Why is DNS lookup failing for both my computer and my smartphone?
December 17, 2014 11:12 AM   Subscribe

Why is DNS lookup failing for both my computer and my smartphone when connected to public (library) wifi, when it is working for everyone else?

I had been using my library's public wifi on both my laptop and my phone all morning with no issues. I stepped out for lunch, and when I came back, I was getting DNS lookup failures, on both devices. (DNS_PROBE_FINISHED_BAD_CONFIG, DNS_PROBE_FINISHED_NXDOMAIN, and some others) Meanwhile, no one else in the room was having any issues.

I changed the DNS server to Google's public DNS server (8.8.8.8) on both my phone and computer, and now I'm back in business.

So what happened here? What is baffling to me is that it affected both my devices (a Macbook and an Android), and I refuse to believe that everyone in here has at one point changed the DNS settings on their devices.
posted by alligatorman to Computers & Internet (6 answers total)
 
Best answer: Many wifi networks require you to first go to any website and either "sign in" or "accept terms and conditions" before the internet connection will be fully functional on your device. Might this have been the problem? Usually, I open a web browser and try to go to any website to get the login page. It could be that when you went to lunch, your devices went to sleep and the wifi router forgot about them.

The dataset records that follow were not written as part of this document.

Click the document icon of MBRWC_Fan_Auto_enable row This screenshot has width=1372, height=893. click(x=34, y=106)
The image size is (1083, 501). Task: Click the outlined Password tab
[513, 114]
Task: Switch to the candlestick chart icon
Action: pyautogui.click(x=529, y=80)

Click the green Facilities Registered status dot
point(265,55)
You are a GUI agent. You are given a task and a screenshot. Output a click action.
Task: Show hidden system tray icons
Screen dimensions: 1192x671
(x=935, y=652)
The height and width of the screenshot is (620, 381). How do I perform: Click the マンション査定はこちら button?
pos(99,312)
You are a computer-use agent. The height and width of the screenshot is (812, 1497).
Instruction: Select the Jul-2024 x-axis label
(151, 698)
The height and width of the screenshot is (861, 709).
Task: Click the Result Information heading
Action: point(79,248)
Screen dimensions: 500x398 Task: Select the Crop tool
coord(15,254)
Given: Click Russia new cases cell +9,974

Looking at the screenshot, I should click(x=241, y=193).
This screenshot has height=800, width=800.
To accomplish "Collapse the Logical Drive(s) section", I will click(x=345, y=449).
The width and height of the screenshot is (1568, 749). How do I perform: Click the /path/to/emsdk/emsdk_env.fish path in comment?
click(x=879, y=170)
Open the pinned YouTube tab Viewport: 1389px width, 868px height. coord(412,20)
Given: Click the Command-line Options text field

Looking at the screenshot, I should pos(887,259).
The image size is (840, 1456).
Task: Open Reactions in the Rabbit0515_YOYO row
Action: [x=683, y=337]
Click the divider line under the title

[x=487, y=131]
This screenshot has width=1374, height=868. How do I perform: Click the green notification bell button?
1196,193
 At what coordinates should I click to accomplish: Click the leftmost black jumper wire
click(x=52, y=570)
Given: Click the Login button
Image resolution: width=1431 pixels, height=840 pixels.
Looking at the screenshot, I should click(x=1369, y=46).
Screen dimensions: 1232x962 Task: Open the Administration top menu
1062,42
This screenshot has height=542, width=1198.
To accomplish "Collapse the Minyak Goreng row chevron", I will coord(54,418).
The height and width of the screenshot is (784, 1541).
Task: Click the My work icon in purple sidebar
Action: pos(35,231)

It looks like you found a reasonable workaround though. I will have to try changing my DNS on one of these sites as that silly login is rather annoying.
posted by tckma at 11:20 AM on December 17, 2014


Response by poster: tckma - I don't think that's the issue. I couldn't even reach the Terms & Conditions page on either device. As a matter of fact, after changing the DNS setting on my phone to Google's, the T&C page appeared and I was able to get in.
posted by alligatorman at 11:32 AM on December 17, 2014


Response by poster: huh.. well I'll have to try it out again tomorrow, but I'll accept your answers, since it's the only thing that could make sense.
posted by alligatorman at 1:13 PM on December 17, 2014


I agree with the other posters that it sounds like a traffic redirection / captive portal situation may be involved.

If you can reproduce the condition and want to troubleshoot:
  • Open a shell in a "Terminal" window
  • Use the "dig" command to issue a dns query, e.g. "dig ask.metafilter.com". The output will tell you (among other things) what server answered your query, whether it gave you an answer or an error code, and what it answered (if it provided an answer.)
  • If you suspect that the DNS server which was suggested for you as part of the DHCP lease you received when you joined the network is giving you altered answers, compare the results to answers from another DHCP server, e.g. "dig ask.metafilter.com" vs. "dig @8.8.8.8 ask.metafilter.com"
Dig is a very versatile DNS troubleshooting tool and it's already installed on your MacBook (unless Apple has removed it in the most recent distributions of MacOS; I haven't checked lately but BIND and its associated utilities were provided as part of MacOS for quite some time.)
posted by Nerd of the North at 1:22 PM on December 17, 2014


I've run into a similar problem with public wifi routers where I have to request a page I've never been to before to get the login page to load. If I just refresh whatever page is in the browser, or use yahoo or Google or something in the history on the browser, it simply does not work.
posted by COD at 5:31 PM on December 17, 2014


COD beat me to it. i've noticed on my android and ios phones, sometimes on my OSX(10.6-10.10) laptops, and windows 7/8 machines that you need to load a page that *isn't cached* so that it 100% for sure has to do a real DNS lookup. Then it'll get harpooned and taken to the username/password or "click agree to continue" portal page.

My default is just to do a random google search, that seems to work like 9/10 times.

Captive portals are support nightmares and i hate them. I get why they need to exist in some places, but ugh. They're soooo janky and borked sometimes and occasionally you have to wipe your cache and refresh your DHCP lease to basically get a second "chance" at getting redirected, or your IP/MAC gets marked as connected but not signed in and you're just boned because the stupid page won't load.

Note that setting a custom DNS server might break your connection on other, "smarter" captive portaled networks in the future.